Client->>etcd: Request service discovery
etcd->>Client: Return service location
Client->>Database: Send request to service
Database->>Gossip: Exchange state via gossip
Gossip->>Database: Update local state
Database->>Client: Return response
Sequence Diagram: Client Request Routing with ZooKeeper
sequenceDiagram
participant Client as "Client"
participant ZooKeeper as "ZooKeeper Ensemble"
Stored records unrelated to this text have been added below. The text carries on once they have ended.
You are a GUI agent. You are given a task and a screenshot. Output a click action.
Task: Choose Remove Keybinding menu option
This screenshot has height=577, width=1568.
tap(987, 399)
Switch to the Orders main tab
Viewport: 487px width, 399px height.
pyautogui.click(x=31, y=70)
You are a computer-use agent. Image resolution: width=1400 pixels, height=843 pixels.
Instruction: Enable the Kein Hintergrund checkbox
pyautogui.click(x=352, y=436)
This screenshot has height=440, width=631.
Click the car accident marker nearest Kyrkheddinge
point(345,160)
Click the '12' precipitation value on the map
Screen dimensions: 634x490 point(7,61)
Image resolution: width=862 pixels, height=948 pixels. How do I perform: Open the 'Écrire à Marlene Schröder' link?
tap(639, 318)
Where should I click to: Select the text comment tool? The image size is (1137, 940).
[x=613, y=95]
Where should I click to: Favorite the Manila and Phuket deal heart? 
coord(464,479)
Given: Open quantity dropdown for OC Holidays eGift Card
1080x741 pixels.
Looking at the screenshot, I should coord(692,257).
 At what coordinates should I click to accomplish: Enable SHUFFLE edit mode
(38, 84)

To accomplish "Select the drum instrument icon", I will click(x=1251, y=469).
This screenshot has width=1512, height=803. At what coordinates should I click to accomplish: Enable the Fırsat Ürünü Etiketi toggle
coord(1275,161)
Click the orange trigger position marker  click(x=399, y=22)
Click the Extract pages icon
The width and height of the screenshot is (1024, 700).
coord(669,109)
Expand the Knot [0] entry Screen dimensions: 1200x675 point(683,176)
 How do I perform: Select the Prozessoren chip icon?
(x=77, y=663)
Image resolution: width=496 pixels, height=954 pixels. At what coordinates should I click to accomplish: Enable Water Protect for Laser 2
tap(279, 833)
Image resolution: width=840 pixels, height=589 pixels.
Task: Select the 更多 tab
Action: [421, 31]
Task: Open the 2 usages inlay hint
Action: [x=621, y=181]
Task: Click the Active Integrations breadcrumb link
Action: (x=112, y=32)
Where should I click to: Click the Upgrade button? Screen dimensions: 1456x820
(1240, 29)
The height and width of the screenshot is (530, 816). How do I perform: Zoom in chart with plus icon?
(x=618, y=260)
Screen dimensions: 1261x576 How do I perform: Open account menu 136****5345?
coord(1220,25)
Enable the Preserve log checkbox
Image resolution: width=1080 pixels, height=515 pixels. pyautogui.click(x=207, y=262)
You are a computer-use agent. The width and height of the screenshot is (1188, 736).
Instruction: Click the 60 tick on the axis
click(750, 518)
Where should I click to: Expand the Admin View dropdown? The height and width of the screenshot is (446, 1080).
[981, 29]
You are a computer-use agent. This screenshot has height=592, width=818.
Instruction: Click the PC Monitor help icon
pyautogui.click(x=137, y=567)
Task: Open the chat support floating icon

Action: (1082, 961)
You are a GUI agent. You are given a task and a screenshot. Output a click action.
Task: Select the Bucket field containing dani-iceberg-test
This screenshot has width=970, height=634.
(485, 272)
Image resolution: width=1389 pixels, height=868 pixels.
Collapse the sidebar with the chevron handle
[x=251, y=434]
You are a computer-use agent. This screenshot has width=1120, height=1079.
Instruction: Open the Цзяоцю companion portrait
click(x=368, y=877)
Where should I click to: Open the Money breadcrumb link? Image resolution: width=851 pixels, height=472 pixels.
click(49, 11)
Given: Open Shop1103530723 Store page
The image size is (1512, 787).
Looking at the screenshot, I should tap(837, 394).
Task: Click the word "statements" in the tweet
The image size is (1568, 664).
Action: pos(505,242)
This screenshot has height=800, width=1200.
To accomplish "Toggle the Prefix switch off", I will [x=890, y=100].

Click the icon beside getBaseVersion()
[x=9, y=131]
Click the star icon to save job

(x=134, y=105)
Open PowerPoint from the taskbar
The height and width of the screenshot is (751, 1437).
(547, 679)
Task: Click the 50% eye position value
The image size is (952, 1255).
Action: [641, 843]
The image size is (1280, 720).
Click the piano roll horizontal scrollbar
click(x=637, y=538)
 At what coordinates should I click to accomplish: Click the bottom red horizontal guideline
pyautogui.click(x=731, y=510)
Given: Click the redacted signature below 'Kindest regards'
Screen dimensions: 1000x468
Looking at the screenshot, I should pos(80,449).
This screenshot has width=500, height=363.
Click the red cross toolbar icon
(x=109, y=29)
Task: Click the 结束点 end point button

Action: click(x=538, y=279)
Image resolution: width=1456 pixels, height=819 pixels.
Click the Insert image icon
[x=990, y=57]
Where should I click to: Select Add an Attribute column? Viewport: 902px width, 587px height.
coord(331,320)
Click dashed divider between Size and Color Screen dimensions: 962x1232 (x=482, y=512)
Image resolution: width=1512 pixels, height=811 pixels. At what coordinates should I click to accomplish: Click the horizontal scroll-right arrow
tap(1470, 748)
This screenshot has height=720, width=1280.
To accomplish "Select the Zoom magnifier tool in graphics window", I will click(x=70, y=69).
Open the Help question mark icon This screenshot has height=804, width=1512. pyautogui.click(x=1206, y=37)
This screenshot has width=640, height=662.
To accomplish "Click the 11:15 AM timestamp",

participant Database as "Database Node"
Note over Client,ZooKeeper: Client connects to ZooKeeper
Client->>ZooKeeper: Query /services/db/partitions
ZooKeeper->>Client: Return partition mapping
Client->>Client: Cache partition mapping
Note over Client,ZooKeeper: Client sets watch on parent znode
ZooKeeper->>Client: Notify on partition change
Client->>Client: Refresh cache
Client->>Database: Send request to partition
Database->>Client: Return response
alt Node failure scenario
Database->>ZooKeeper: Session expires
ZooKeeper->>Client: Notify of node failure
Client->>Client: Update cache
end
alt New node joins
Database->>ZooKeeper: Register with ZooKeeper
ZooKeeper->>Client: Notify of new node
Client->>Client: Update cache
end
Request routing and service discovery enforce the tradeoff between consistency and availability in dynamic environments. By selecting mechanisms aligned with system invariants—such as linearizability, partition tolerance, or low-latency reads—engineers design for failure as the default state and ensure resilient operation under churn.